**Text provided**
········
Sonya Fladun: Nowhere to ‘nomophobia’

“I can actually use the touch screen keypad without trouble and I don’t have to squint to read text,” says SONYA FLADUN

I’M not a tech person. Electronic devices have never been my forte and, for more than a decade, a total lack of commitment to my mobile phone has been a bone of contention among my friends.

Sonya Fladun

Sonya Fladun

Time and time again, they would call but there would be no answer. My phone would ring out, or it wouldn’t be switched on, or the battery was flat.

My friends would text, but I’d reply days or weeks later when I finally switched my phone on or managed to get the thing working.

I’ve never really got into texting. I hate trying to type on tiny keyboards. I don’t like surfing the net with a small screen because I can never see things properly.

It’s a great idea to have a built-in camera. But I never could manage to get the camera part of the phone working in time to take a good photo. On the rare occasion that I did get a decent picture, I seemed always to lose or accidentally delete it.

I would try to keep my phone on and be available for calls, but each new model seemed to get smaller and smaller. Consequently, I could never find my phone, it always ended up buried at the bottom of my large and over-packed handbag.

Even if, by some miracle, the phone was charged and switched on, and I could hear the ring above the hubbub of family life, I’d never manage to find it before the call was long gone.

However, things have changed. I now have a new phone, or rather a “phablet” – half phone, half tablet. Mobile phone design has turned full circle. My new phone is big, nearly as big as the clunky mobiles of more than 20 years ago. But this is a good thing. It’s big enough that I can find it in my bag. I can actually use the touch screen keypad without trouble and I don’t have to squint to read text.
········
**Given data**
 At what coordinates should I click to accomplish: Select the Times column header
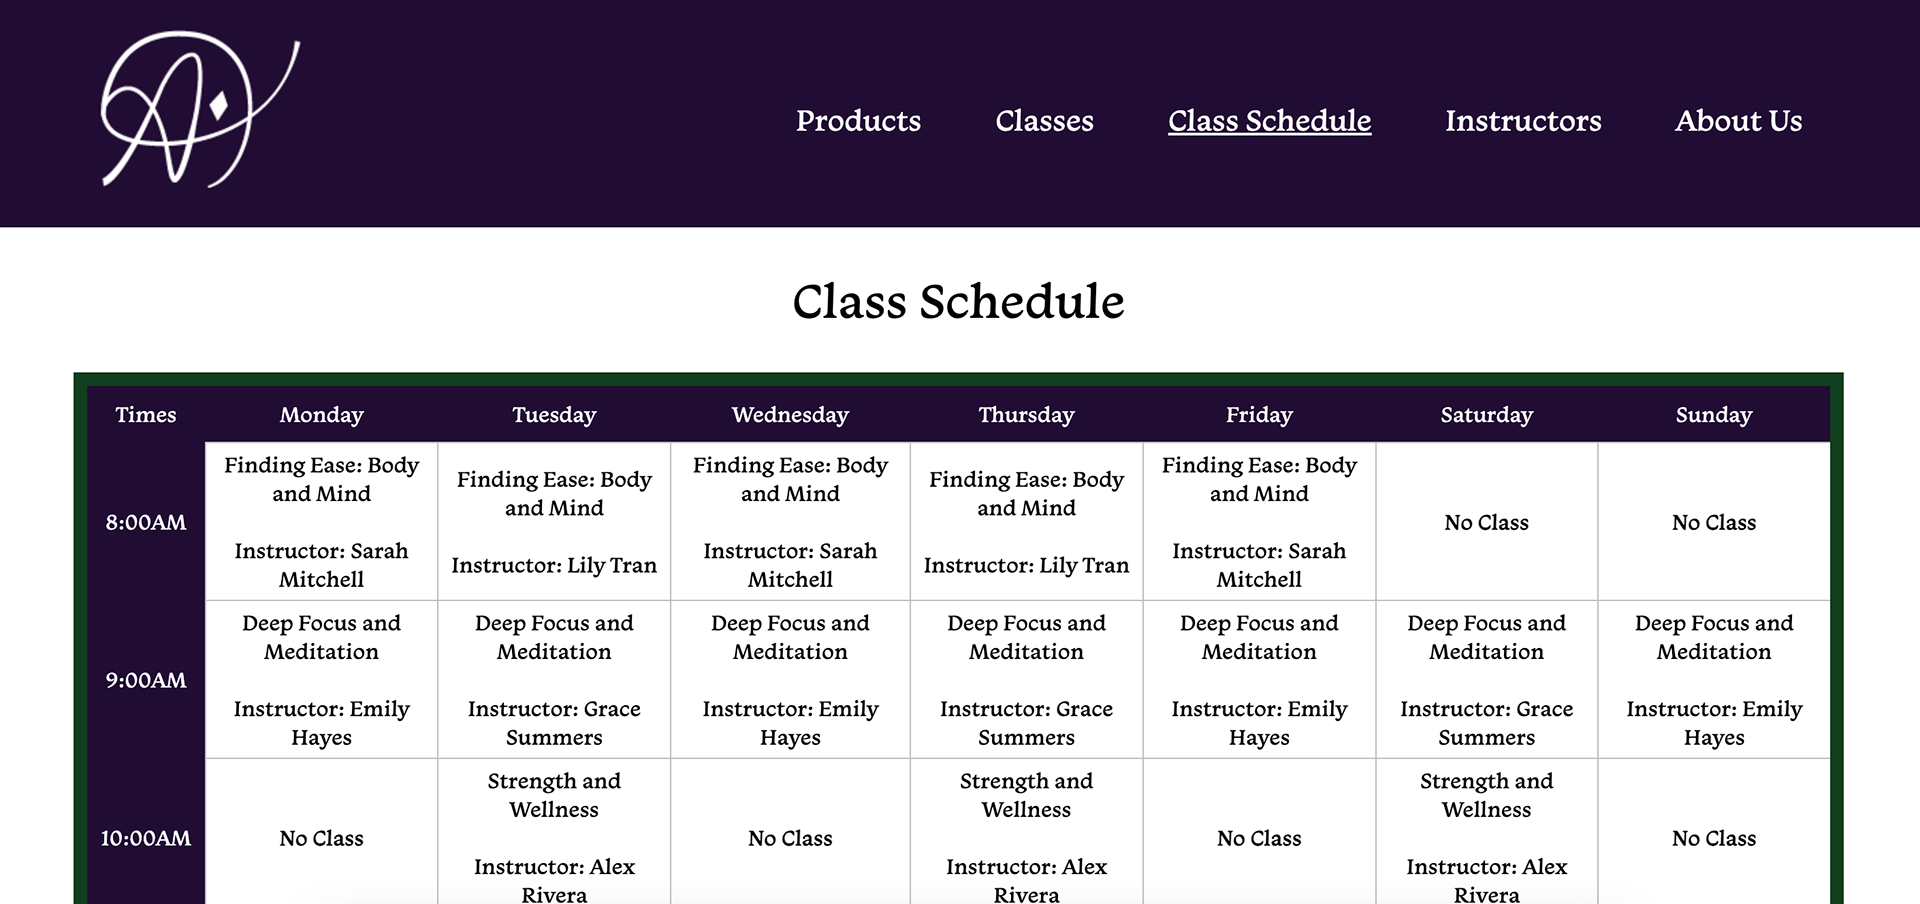point(146,415)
········
**Task**
Duplicate a passage from the essay on mobile phones, beginning at the words "However, things have" and stopping after the words "to read text.".

**Output below**
However, things have changed. I now have a new phone, or rather a “phablet” – half phone, half tablet. Mobile phone design has turned full circle. My new phone is big, nearly as big as the clunky mobiles of more than 20 years ago. But this is a good thing. It’s big enough that I can find it in my bag. I can actually use the touch screen keypad without trouble and I don’t have to squint to read text.